Terror claims trap Canadian in Khartoum – Marooned for five years, Abousfian Abdelrazik gets $100 a month from Canada to survive, but no passport or clearance to go home
By PAUL KORING
TORONTO, ONTARIO – Abousfian Abdelrazik, a 46-year-old Sudanese Canadian fingered by CSIS as a terrorist suspect, has been marooned in Khartoum for nearly five years as successive Canadian governments have refused him a passport and thwarted other efforts to bring him home to his family in Montreal.
Mr. Abdelrazik – who faces no criminal charges – denies he belongs to al-Qaeda or has ever been to Afghanistan.
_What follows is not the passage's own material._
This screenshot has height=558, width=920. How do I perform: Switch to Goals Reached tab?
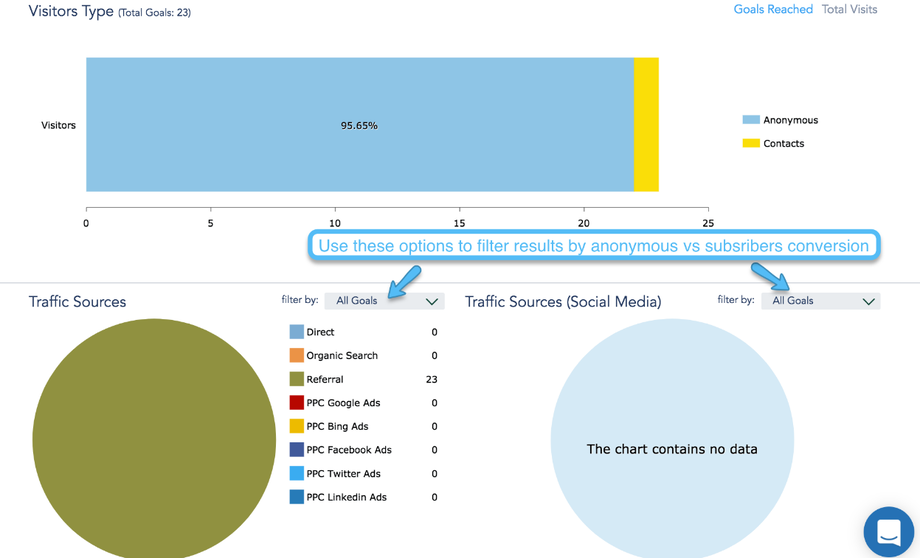(773, 10)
He can’t explain why Canadian, French and U.S. counterterrorist agencies have labelled him a terrorist.
“I love Canada and I want to go home, I want to see my children, I want to live a normal life,” Mr. Abdelrazik said during one of several telephone interviews from Khartoum.
The Montreal resident said Canadian diplomats told him “they cannot help me because Canada is a member of the United Nations.”
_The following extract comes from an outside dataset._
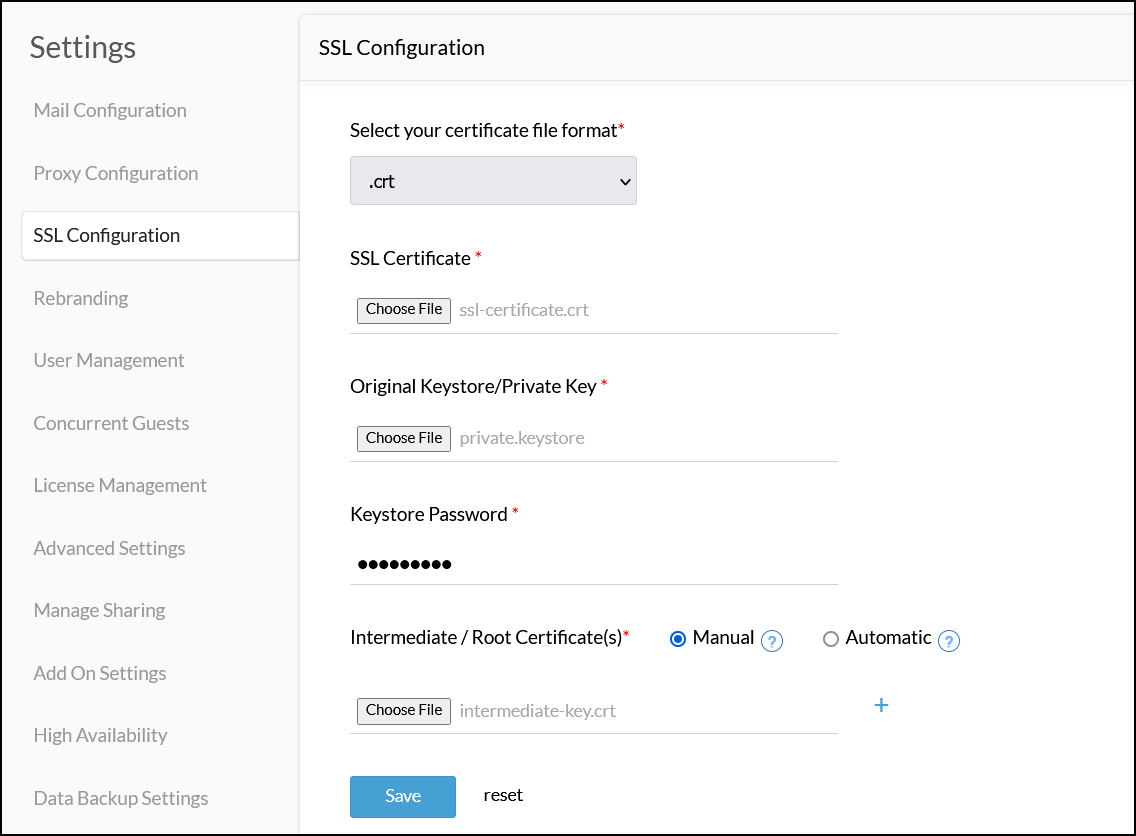Image resolution: width=1136 pixels, height=836 pixels.
Task: Open Proxy Configuration settings
Action: click(x=116, y=173)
In 2006, some government – perhaps Canada’s – added Mr. Abdelrazik’s name to the UN Security Council’s list of international terrorist suspects, which requires member states to freeze his assets.
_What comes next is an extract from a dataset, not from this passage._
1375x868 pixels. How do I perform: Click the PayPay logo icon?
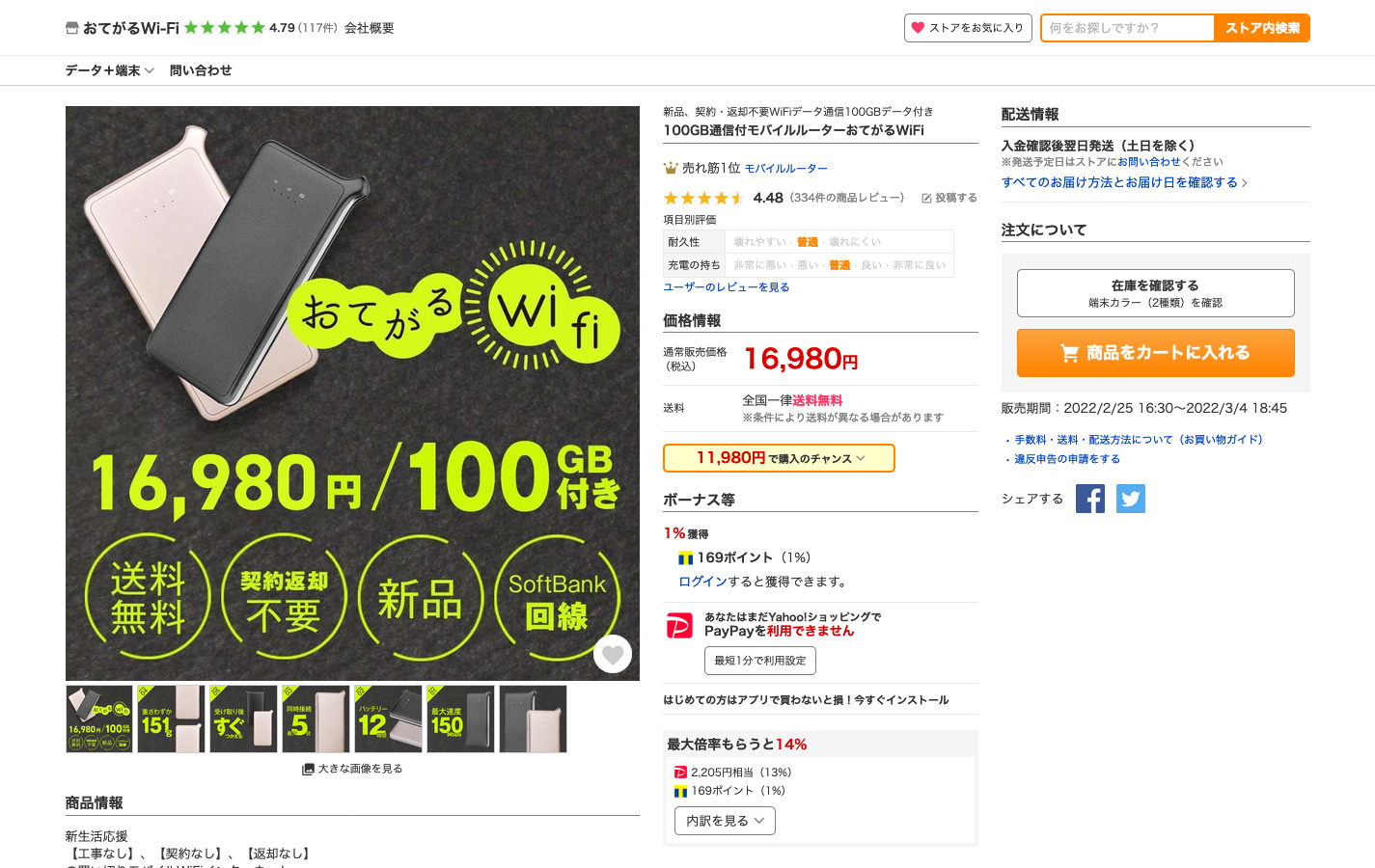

He is also on the no-fly list maintained by airlines, which are compiled with the covert input from government counterterrorism agencies, including Canada’s.
Three years earlier, in August of 2003, Mr. Abdelrazik was plucked off the streets of Khartoum after returning to Sudan from Montreal to visit his ailing mother. No reason has ever been given for his arrest.
However, CSIS documents marked “secret” and now in the possession of The Globe and Mail say Sudan imprisoned Mr. Abdelrazik “at our request.” Blacked-out portions that obliterate sections of many pages whenever there are references to security agencies may explain why.
CSIS had been interested in Mr. Abdelrazik since 1999 – and perhaps earlier – when he associated with several other Muslim men believed to be linked to al-Qaeda. CSIS agents questioned him numerous times.
Mr. Abdelrazik’s lawyer asserts that Canada was complicit in his detention, calling it “another form of extraordinary rendition.”